The current limiting window key name winKey in the memory database instance memDb defining the current limiter of each resource instance Res is res.name + currwindow.start, i.e. the pseudo code is expressed as:
winKey=Sprintf(“%s%d”,Res.name,currWindow.start);
the time when a single request is allowed to pass next is recorded as openTime, and when a new request comes, whether the request should be limited and rejected is calculated by the following method:
s1, obtaining the current time now.
S2, comparing the openTime with the current time now, and directly rejecting the request if the current time now is less than the openTime.
S3, if the current time now is larger than or equal to the openTime, allowing the request to pass through, and calculating a new openTime according to the following steps.
S3.1, the boundary nowStart of the current time for the time span TimeSpan is obtained usingequation 2.

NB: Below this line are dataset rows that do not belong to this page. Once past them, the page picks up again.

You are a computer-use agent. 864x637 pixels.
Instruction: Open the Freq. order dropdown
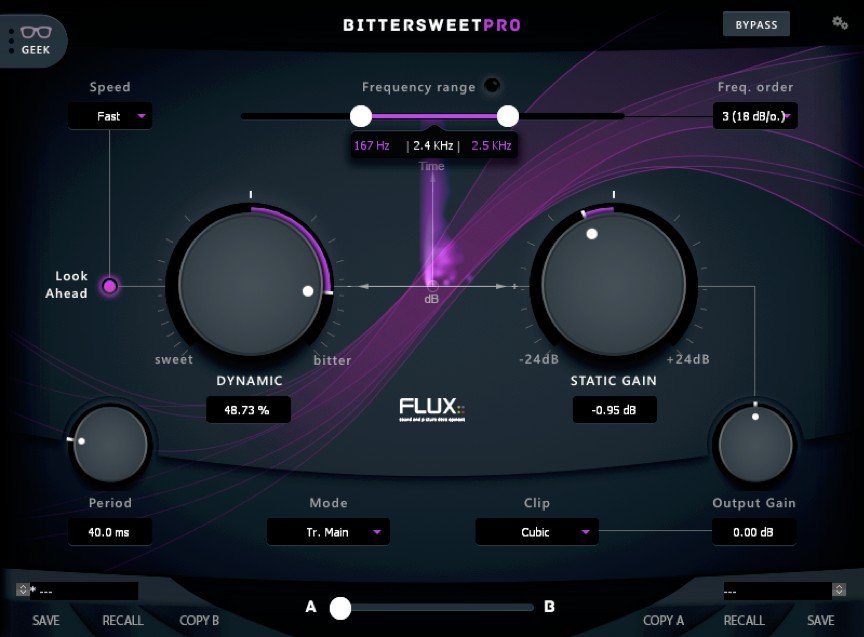757,115
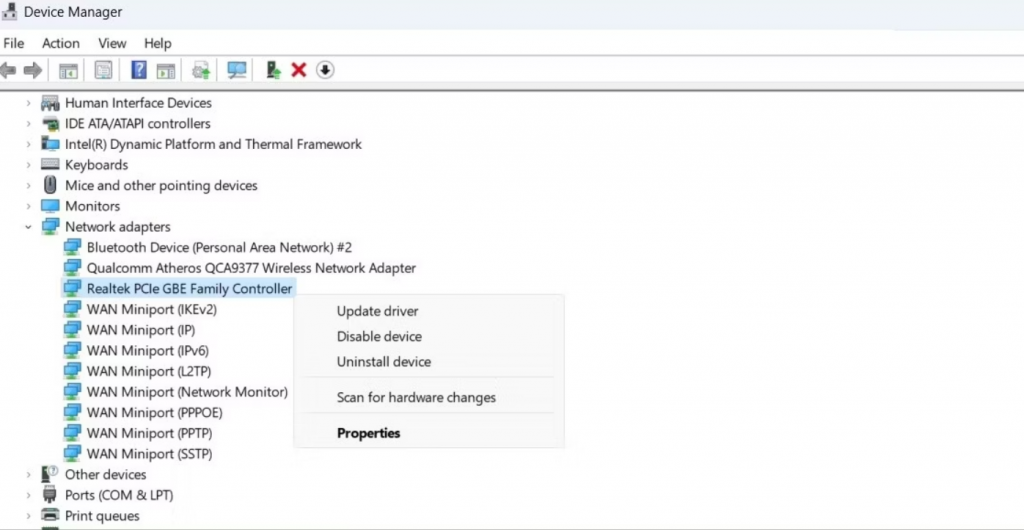This screenshot has width=1024, height=530.
Task: Expand the Human Interface Devices node
Action: pos(28,103)
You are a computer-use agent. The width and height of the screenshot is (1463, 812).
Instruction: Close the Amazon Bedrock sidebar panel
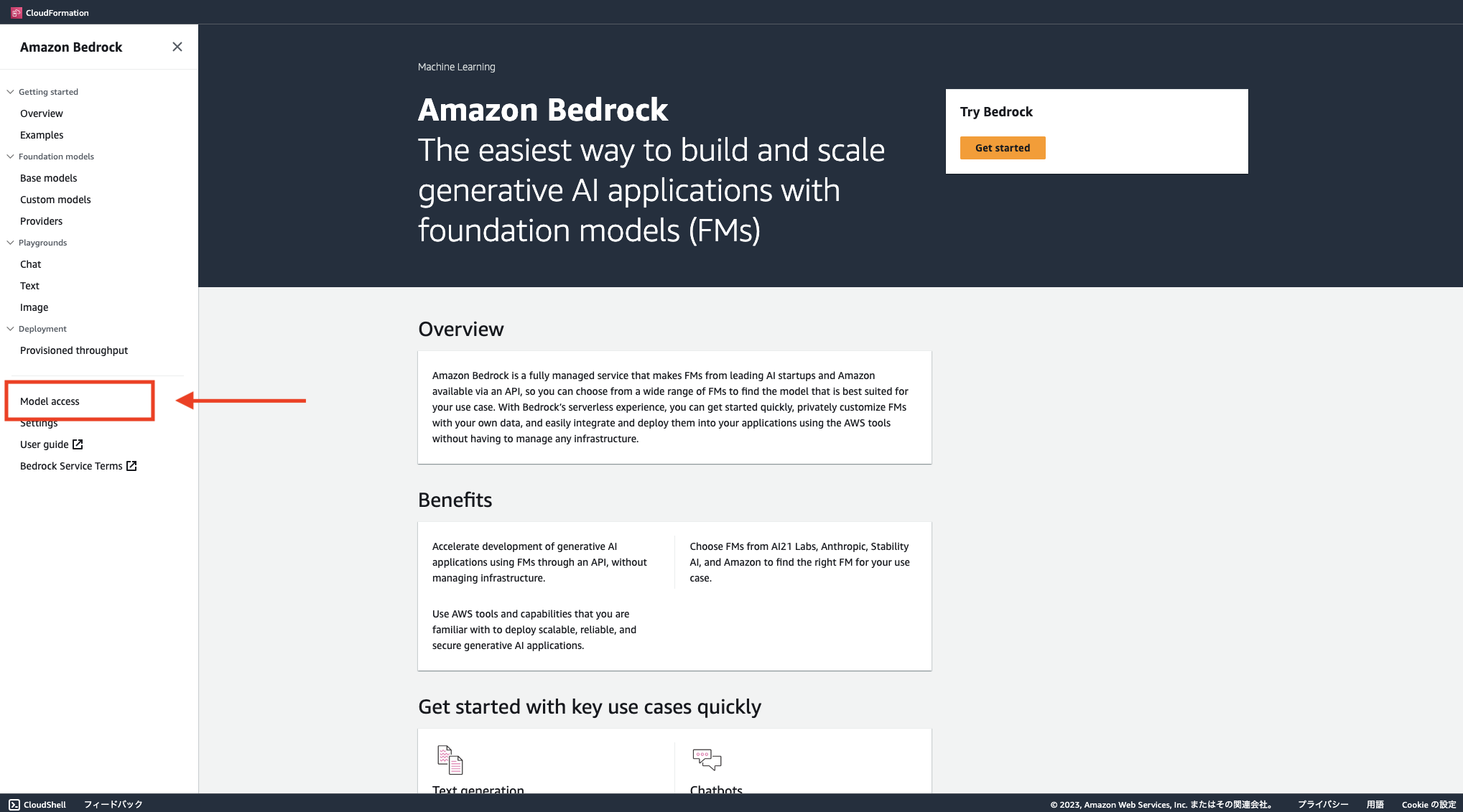(x=177, y=47)
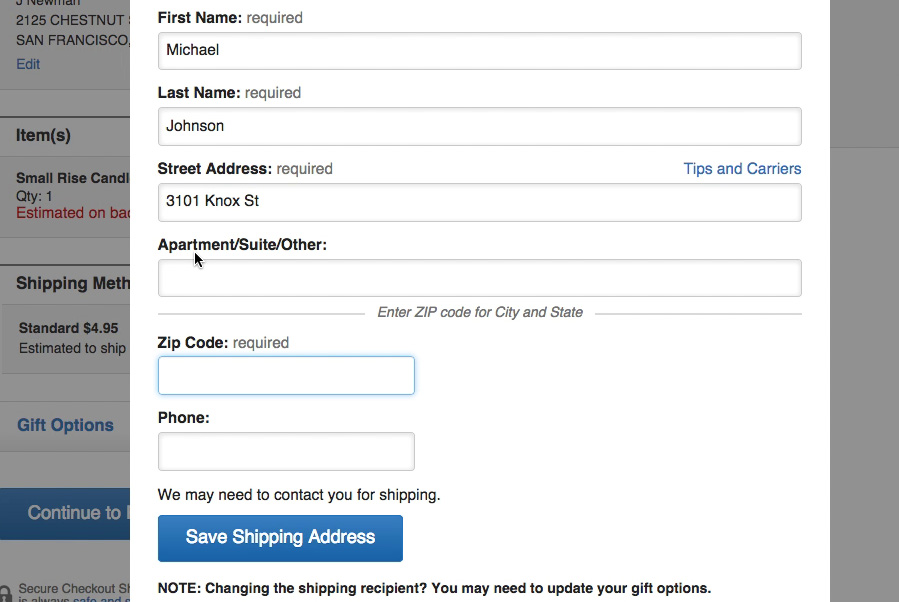Select the Standard $4.95 shipping option
Screen dimensions: 899x602
tap(68, 328)
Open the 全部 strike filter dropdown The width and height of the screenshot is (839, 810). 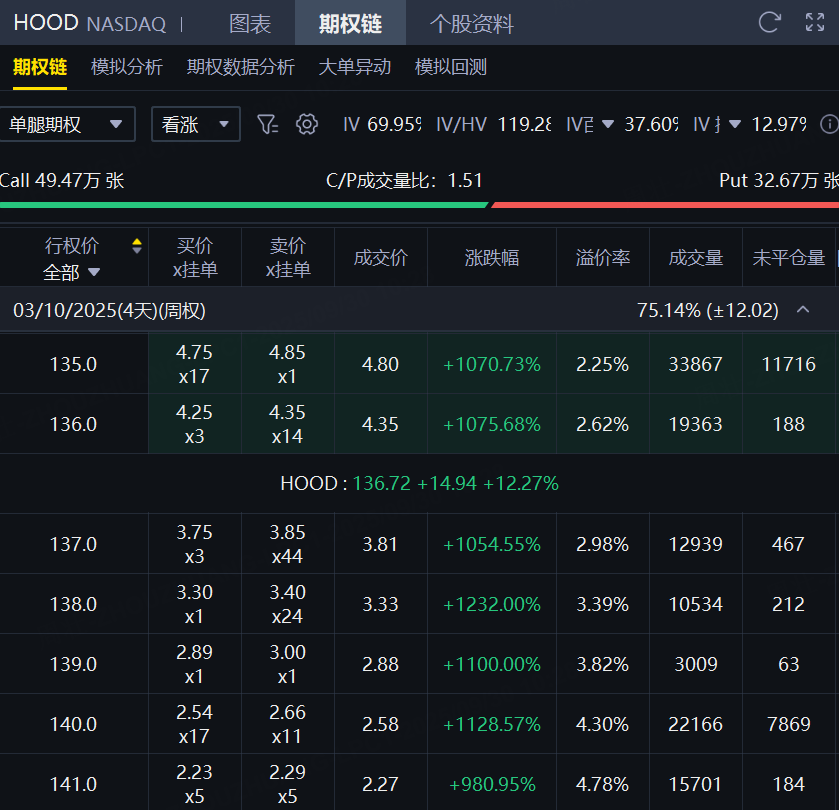[x=72, y=272]
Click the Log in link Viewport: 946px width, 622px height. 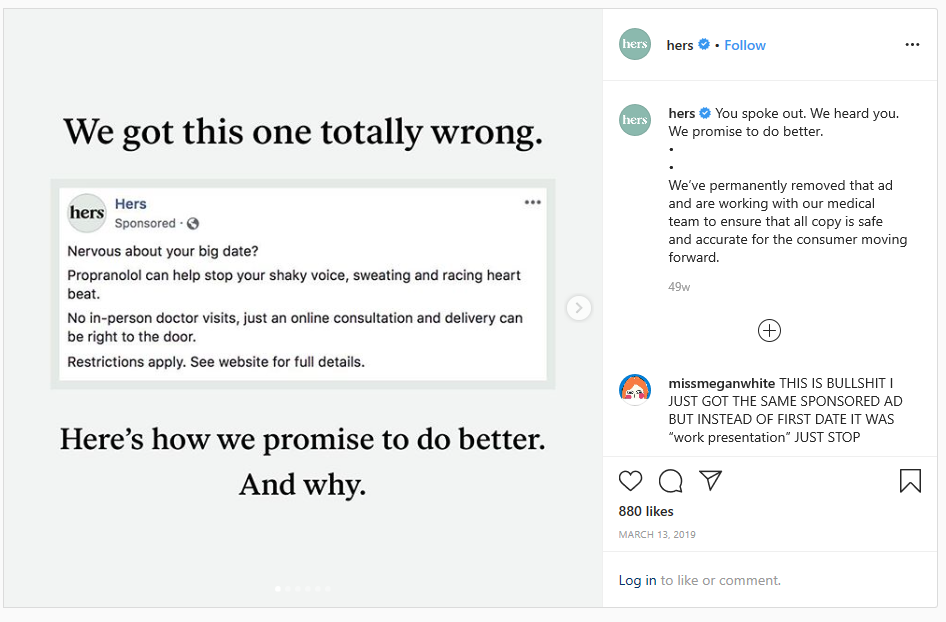pyautogui.click(x=637, y=580)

S3.2, if the boundary nowStart of the current time for the time span timeServer is equal to currWindow.start + timeServer, which shows that the current time is in a new time window, saving the data of the currWindow in the current window into the forward window prevWindow:
prevWindow.start=currWindow.start;
prevVindow.count=currWindow.count;
while resetting the current window currWindow to a new value:
currWindow.start=nowStart;
currWindow.conut=0;
currWindow.changes=0;
if the boundary nowStart of the current time for the time span timeServer is greater than currWindow.start + timeServer, indicating that the current time is already in a new time window that cannot continue to the existing flow control window, prevWindow and currWindow are reset directly:
prevWindow.start=nowStart-timeSpan;
prevWindow.count=0;
currWindow.start=nowStart;
currWindow.count=0;
currWindow.changes=0;
and calculates a new time openTime for allowing a single request to pass next according to the following formula:
openTime ═ currwindow.start + timeSpan- ((limit-currwindow.count-1)/prev.count). timeSpan (formula 3)
The reasoning process offormula 3 is as follows: wherein ((limit-currwindow. count-1)/prev. count) is a weight value occupied by the count of the forward window in the current window, and only if the count is smaller than the weight value, the count of the current window does not exceed the flow control limit, and according to the expected weight, we calculate an expected time period occupied by the count of the forward window:
prevRemain ═ ((limit-currwindow. count-1)/prev. count). timeSpan (formula 4)

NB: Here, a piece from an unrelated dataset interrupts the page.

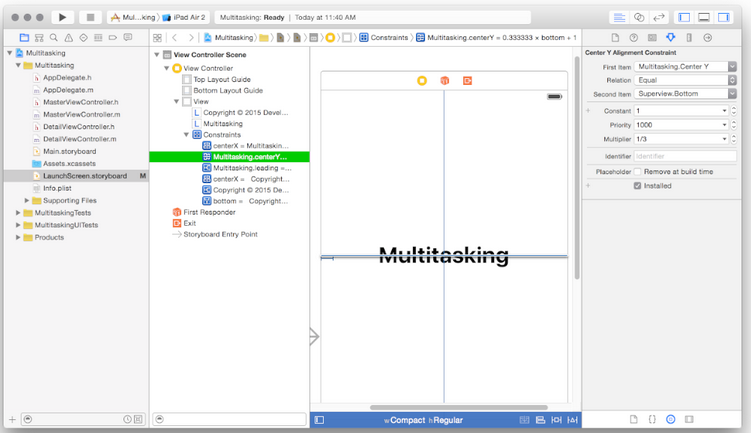Viewport: 751px width, 433px height.
Task: Click the wCompact hRegular size class button
Action: 424,421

The time point currwindow. start + timeSpan at the end of the current window minus the expected time period of the forward window count (i.e., prevRemain in equation 4) is the point in time we allow the next request to be processed, and requests arriving earlier than this point in time should all be rejected.
openTime ═ currwindow.start + timeSpan) -prevRemain (equation 5);
the count of the current window is updated at the same time:
currWindow.changes=currWindow.changes+1;
currWindow.count=currWindow.count+1;
then, an attempt is made to trigger an operation of asynchronously updating the count to the memory database instance memDb, where the asynchronously updating the count can eliminate the delay that may be caused by the current limit calculation:
first, it is determined whether the lastUpdateTime distance of the last asynchronous update count has now exceeded interval, and if not, the following asynchronous update action is not performed, and if so, it is satisfied:
now-lastUpdateTime>interval;
sending currWindow.count and currWindow.changes to the independent thread, and executing the updating action;
the current window count in memDb is recorded as remoteccurrwindow.count, saved in the data of the memDb with the key name "Res + currwindow.start", and the expiration time of this key is set to 2 times timeSpan.
Obtaining a count value accumulated with a locally newly added request since the last synchronous operation by adopting an atomic operation addaddrget (winKey):
remoteCurrWindow.count=remoteCurrWindow.count+currWindow.changes
this behavior atomically operates the implementation of the remote memory database addadndget.
After the memDb is updated, the local currWindow needs to be updated, so that this instance sees the accumulated count values of all distributed instances of the flow control window related to this Res:
currWindow.count=remoteCurrWindow.count;
currWindow.changes=0。